AppBase: Provides a running inventory of all of the third-party applications that have access to data within Microsoft 365, both add-in and enterprise. It offers a summary of important information about application permissions and data access, as well as an activity timeline of recent events.
Using the Knowledge Bases is a quick and simple way for security teams to gain visibility into potential risk areas, such as a new third-party emoji application from an unverified publisher that provides read/write access to mailboxes, or a new user role assignment that provides global administrator rights. Each Knowledge Base is deep-linked to the others so, for example, clicking to view an Activity Timeline of a new third-party app in AppBase reveals more information about the user who installed it in PeopleBase.
Risk Visibility Continues with Email Security Posture Management
Email Security Posture Management improves the risk posture of cloud email environments by helping security teams understand and take action on configuration gaps and drifts. No painful manual efforts, spreadsheets, or PowerShell scripts are needed to perform discovery and mitigate risk.
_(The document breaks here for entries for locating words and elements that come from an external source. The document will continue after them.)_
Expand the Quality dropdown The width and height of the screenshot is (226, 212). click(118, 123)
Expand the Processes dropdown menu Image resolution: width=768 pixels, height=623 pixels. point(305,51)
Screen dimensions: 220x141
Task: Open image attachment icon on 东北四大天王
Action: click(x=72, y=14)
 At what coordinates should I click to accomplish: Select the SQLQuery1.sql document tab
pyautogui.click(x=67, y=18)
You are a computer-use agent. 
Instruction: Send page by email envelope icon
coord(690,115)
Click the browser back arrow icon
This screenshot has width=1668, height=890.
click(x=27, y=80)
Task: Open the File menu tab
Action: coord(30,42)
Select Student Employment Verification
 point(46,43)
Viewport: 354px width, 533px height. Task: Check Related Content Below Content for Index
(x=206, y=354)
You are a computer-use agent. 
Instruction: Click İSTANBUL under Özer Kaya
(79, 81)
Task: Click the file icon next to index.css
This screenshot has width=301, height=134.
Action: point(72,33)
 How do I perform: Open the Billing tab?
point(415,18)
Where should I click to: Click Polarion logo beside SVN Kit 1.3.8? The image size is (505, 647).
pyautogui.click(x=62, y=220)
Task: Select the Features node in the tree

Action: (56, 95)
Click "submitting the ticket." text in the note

Instead, Email Security Posture Management monitors the environment for high-risk configuration drifts—including privilege escalations, new third-party apps, and conditional access policy exceptions. Changes are highlighted in a dashboard in real-time, allowing security teams to see the context of the change and identify the appropriate next steps in only one click. Email Security Posture Management can also alert security teams to high-risk changes that may have bypassed typical approval workflows in real-time.
As changes occur, Email Security Posture Management allows security teams to acknowledge configuration shifts, clear those that are relatively low risk, and feel confident that the email platform’s entry points are well guarded.
The Business Impact of Improved Risk Visibility
We’re proud to extend Abnormal’s capabilities to help security teams gain the visibility needed to protect against the email platform attacks that seek to compromise their users, applications, and data. With real-time risk visibility into posture gaps, it’s that much easier for security teams to understand their potential entry and exit points, and take the right downstream actions to mitigate them.